For instance, I found out today that the daycare center lodged in the church across from my house has an exterminator come in regularly to spray, among other things, an insecticide called cyfluthrin. Cyfluthrin is a neurotoxin. Yes, you've figured it out: it affects the nervous system of the insect and can cause great harm to human nervous systems, among other things. I would pull my child out of that daycare in a New York minute, as they say. I can’t believe they would be so reckless as to expose children to these kinds of toxins.

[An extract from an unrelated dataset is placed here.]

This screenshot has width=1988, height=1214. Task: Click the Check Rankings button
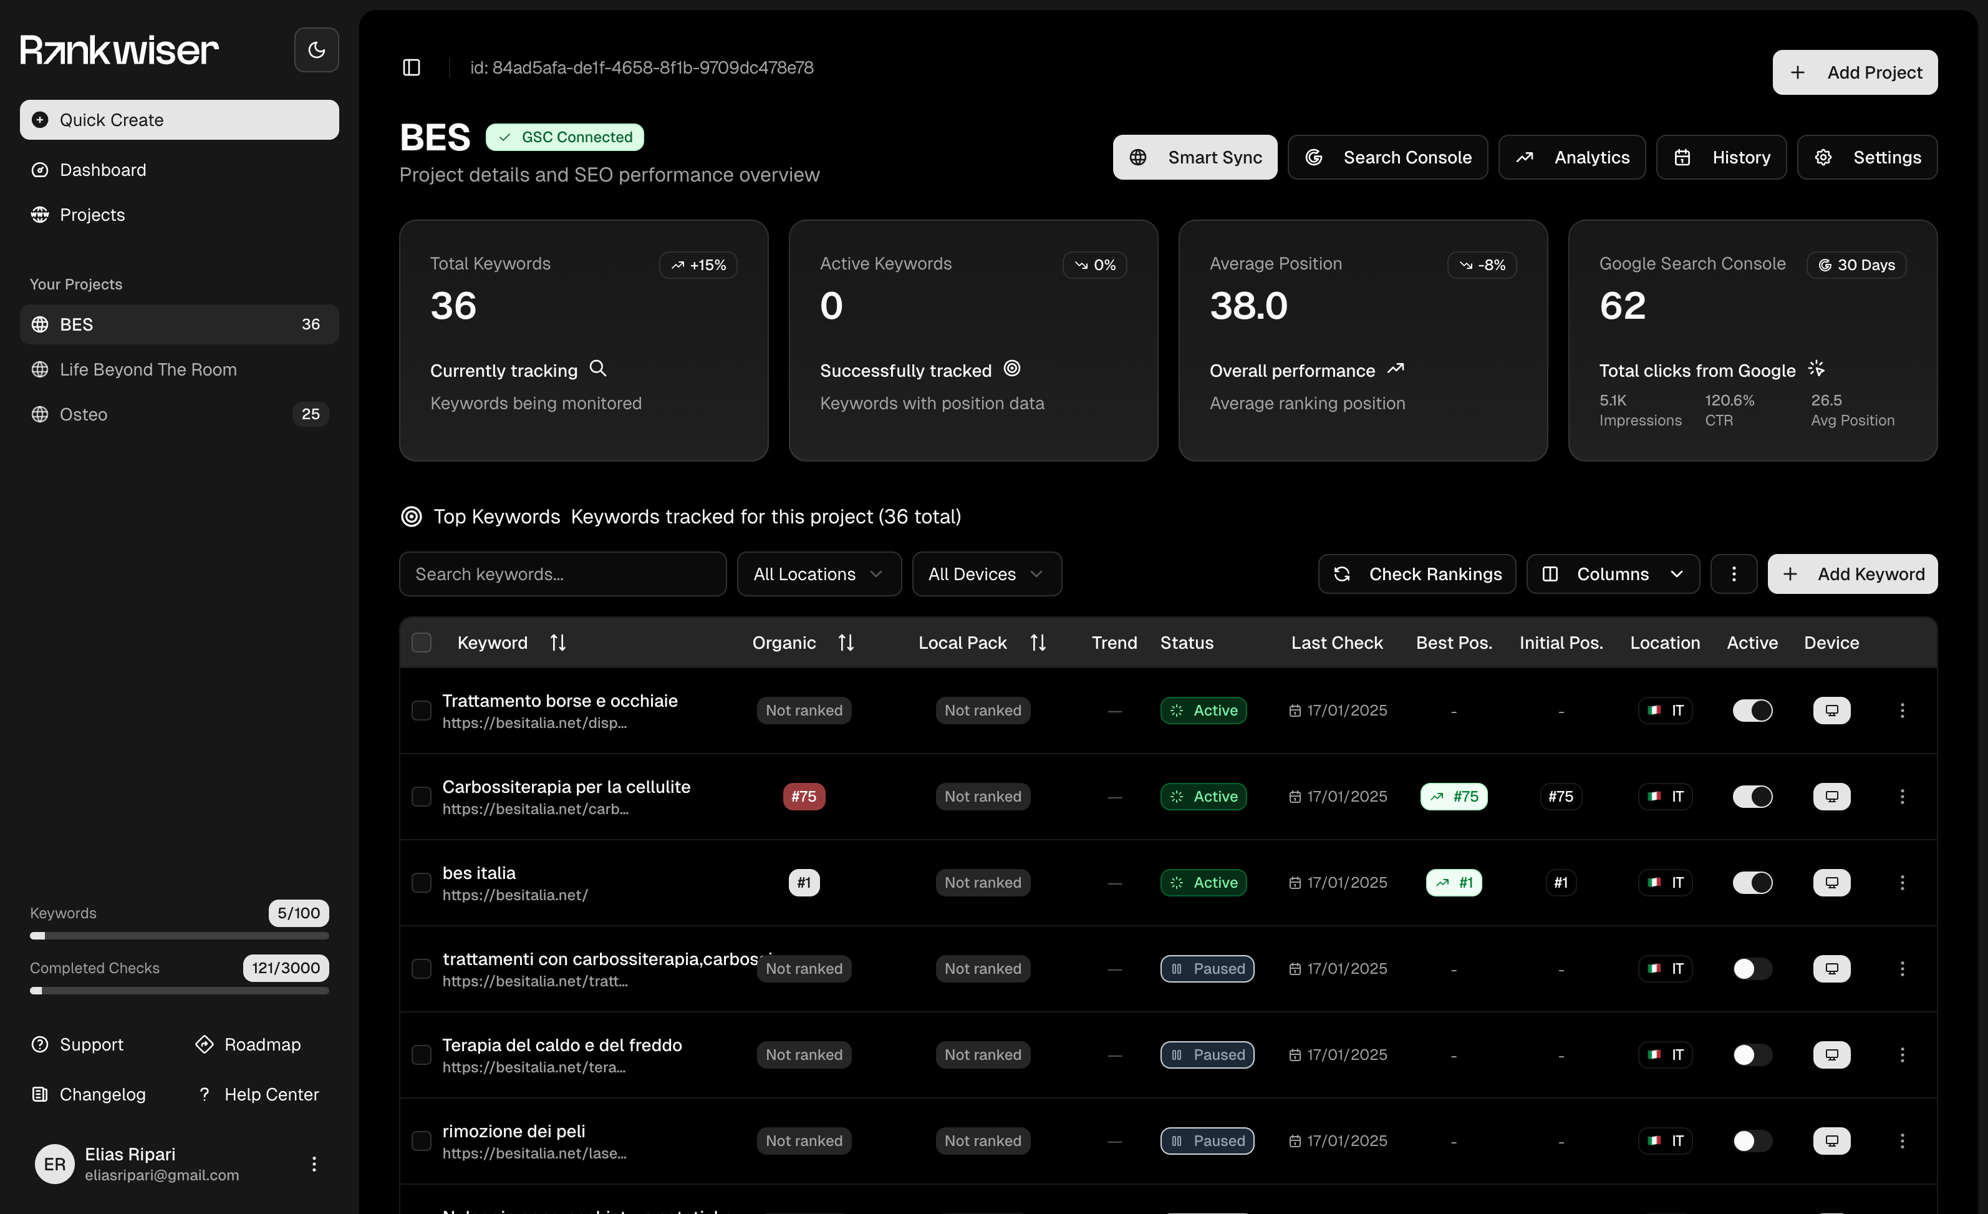1417,574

Anyway, I prepared the presentation, so I was a bit wired and only slept about three hours last night. I was finally wide awake at 6:30 a.m. I got dressed and went outside to work in my garden. It was cool, the sky New Mexico blue. I was cranky from lack of sleep, but that slipped away as I sat on my butt pulling weeds. Hardly anything makes me as happy as being in my little garden. My dream is to have my own land with a huge vegetable garden that feeds Mario and me all year round. I think I would be completely content: me, Mario, home and garden.

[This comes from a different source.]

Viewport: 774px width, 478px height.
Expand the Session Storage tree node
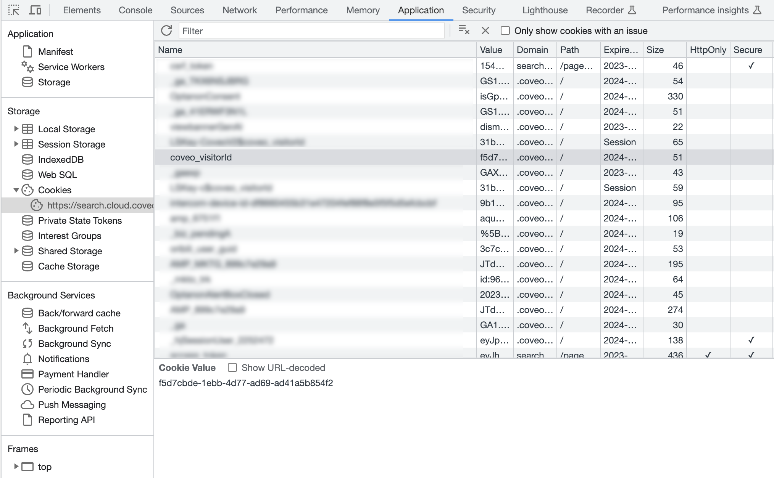tap(16, 144)
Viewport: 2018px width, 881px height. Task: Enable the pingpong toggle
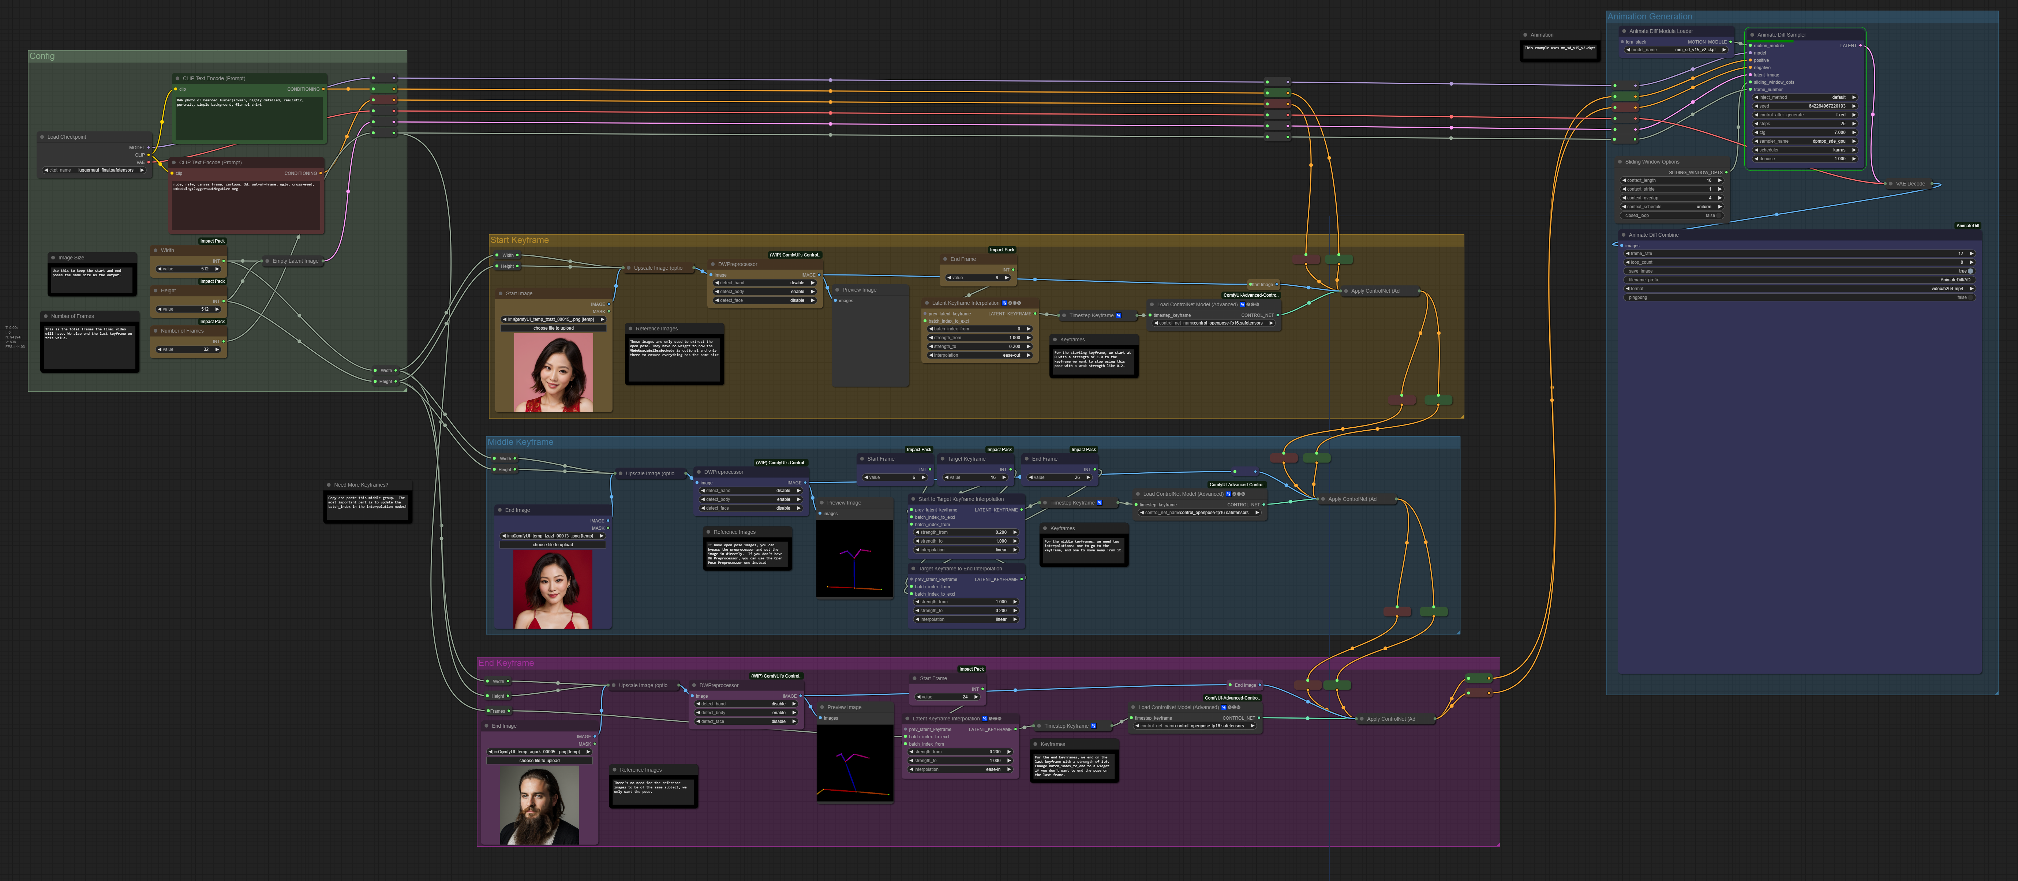tap(1970, 298)
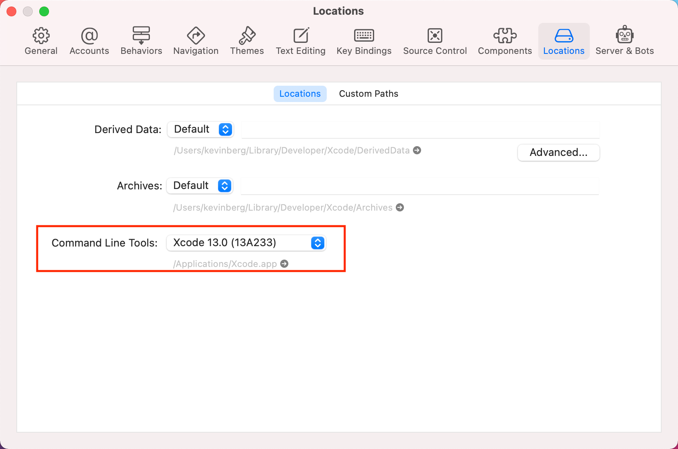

After I weeded, I harvested strawberries, carrots, kale, rosemary, thyme, and sage. I took them to Mario, inside the house, then went back to the garden. Then I harvested the lavender. I can't smell, but I hold the stems beneath my nose anyway; they look like colorful sticks of living incense. After an hour of sheer sensual pleasure in my garden, I went in for breakfast. Mario had made a scrumptious meals of eggs scrambled with shitake mushrooms, rosemary, thyme, and sage plus hash browns, carrots, strawberries, and kale. (All organic.) It was divine! My favorite kind of meal—I am the provider, and someone else is the chef. Mmmmm!

After Mario left for work, I divided the lavender stems I had culled from the bush into vases all over the house and a couple outside beneath the overhang. Then I carried out most of my potted plants and put them on my potting table. I proceeded to transfer most of them into new pots, along with new soil. Again, I was so happy—cool and protected from the sun while I dug into the dirt and whispered sweet nothings to my plants.

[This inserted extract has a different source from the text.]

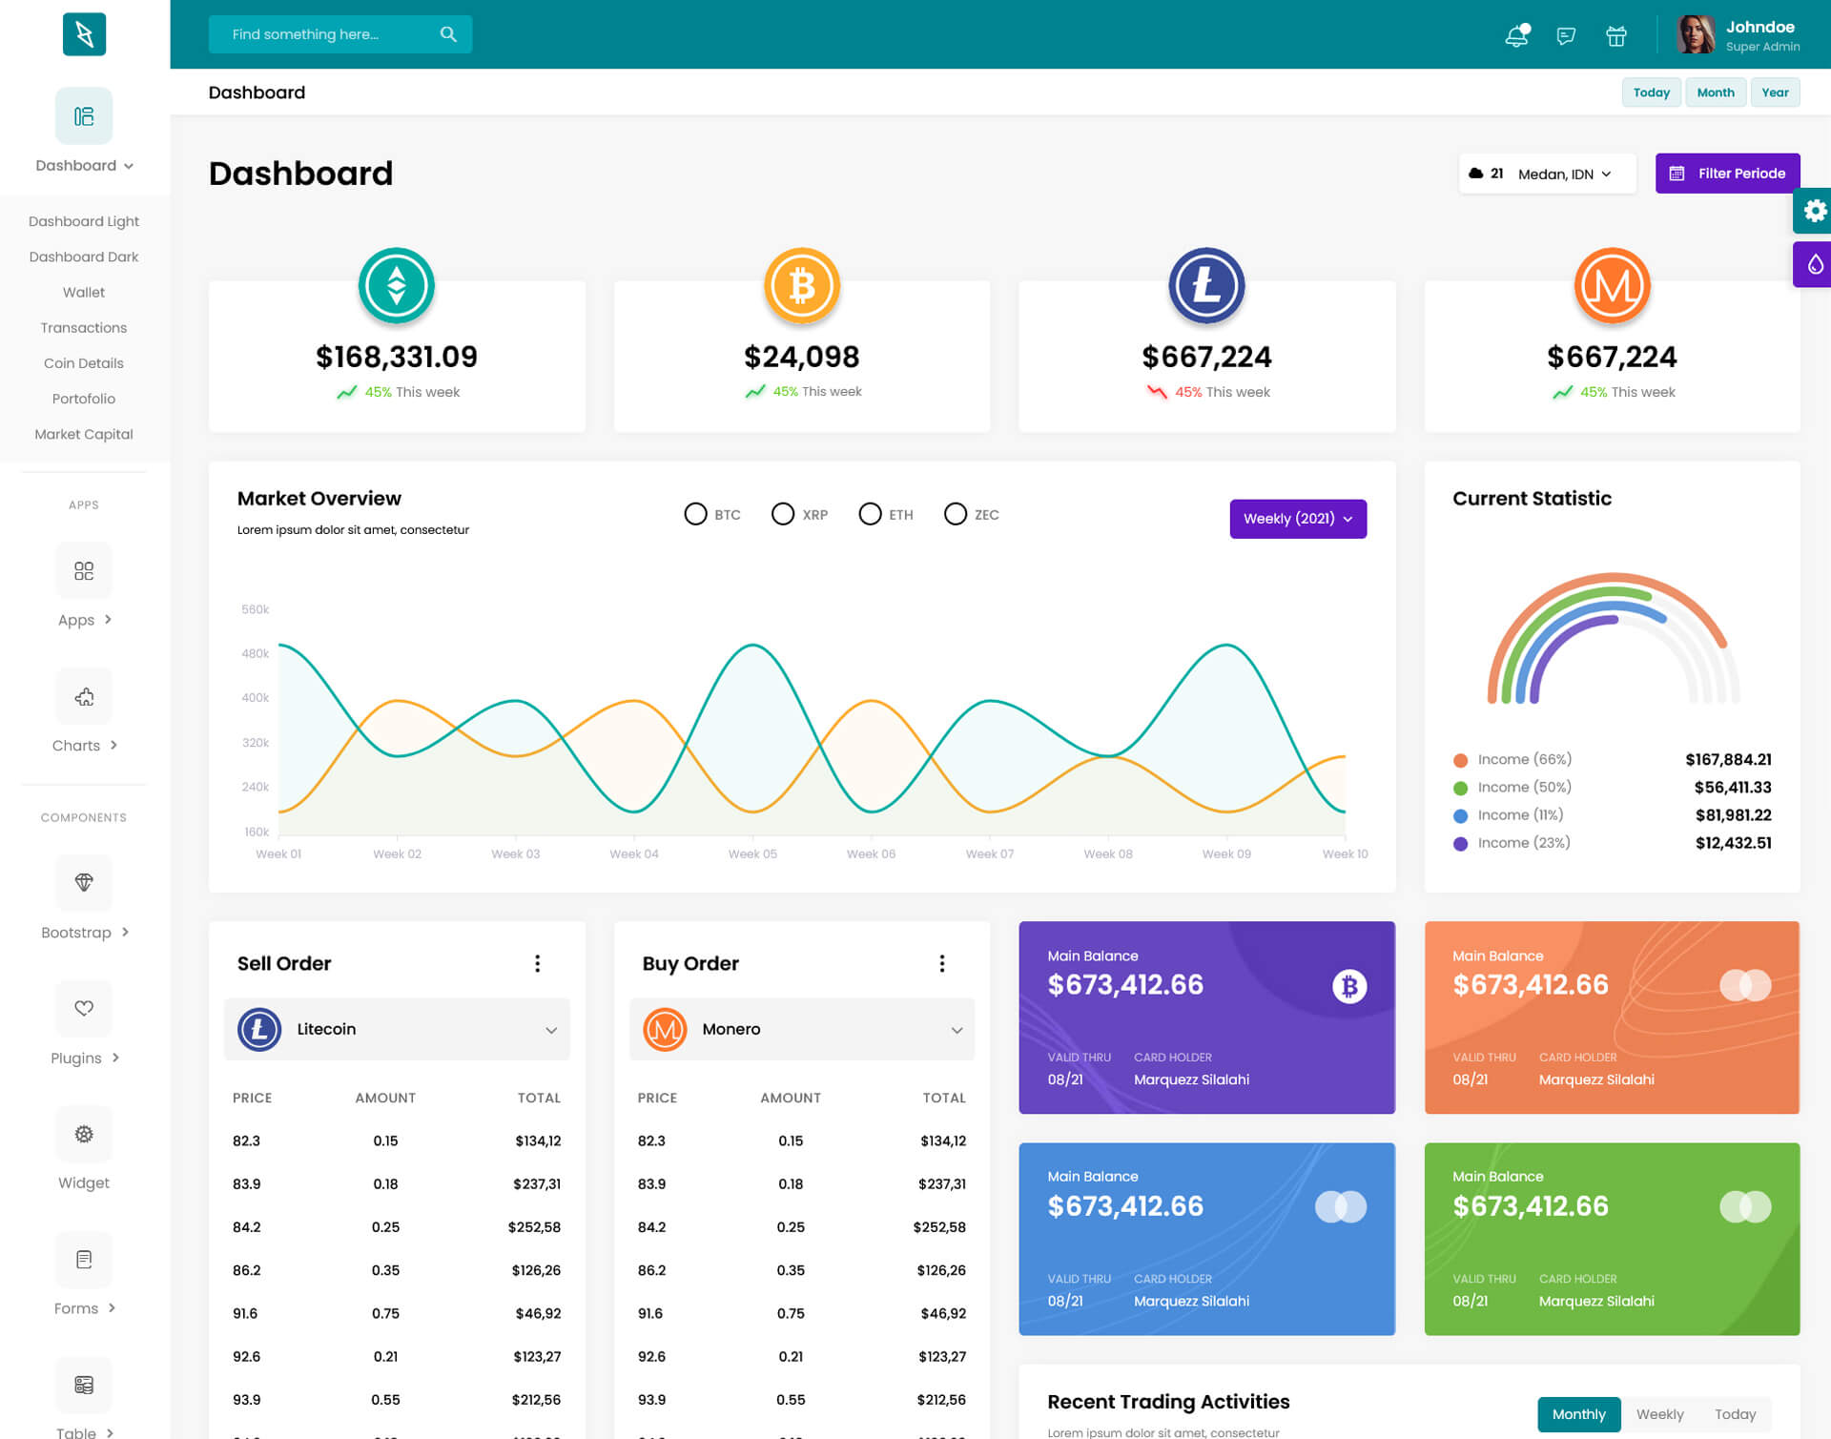Open Wallet in sidebar menu
The width and height of the screenshot is (1831, 1439).
84,292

When it got to be lunch time, I cleaned up the area. My Martha Stewitch mode had kicked in. I took the small table the air conditioner usually sits on (Mario put the AC in yesterday) and set it between the two chairs next to the potting table. Then I put an old window on top of the table. I got a basket full of marbles and rolled them out onto the glass of the window (which was now a table top). I put a vase of lavender in the middle of the marbles and the glass. When Mario came home for lunch, I led him out to the porch. (He liked the "marble" table.) He read his chess book, and I went inside and prepared his lunch: a burrito, baby bok choy, rainbow Swiss chard, tomato, and apple. (All organic.) I took it out to him on the "porch," then sat with him while he ate. We talked and looked out at the Kuan Yin Peace garden and my vegetable garden. Ahhhh bliss!

It got to 90 degrees today, at least.

We gave our presentation at city council tonight. I think it went well. They are open to using less pesticides. We'll keep working with them. Now maybe I'll see if we can get the school to change their policies. The superintendent is leaving. (Yes, the one you've been reading about since this weblog began.) It's a perfect time to approach the school board.

Now I'm awake. 2:00 a.m. Wired. I've got the 9/11 hearings on in the background. I was looking forward to taking a long hike in the woods tomorrow, but I don't know if I'll be able to now. It's not wise to be hoofing it through the forest with only a few hours of sleep over the last 48 hours.

I hear the train whistle above the hepa fan and Bob Kerrey's shrill voice. He certainly gets his knickers in a knot during these hearings. Didn't he admit to participating in war atrocities?

I read today that an oil executive is worried about global warming, and he's not sure we can do anything about it at this point. And Canada is this close to electing a right-winger who could be George Bush's younger twin. I guess hell has frozen over.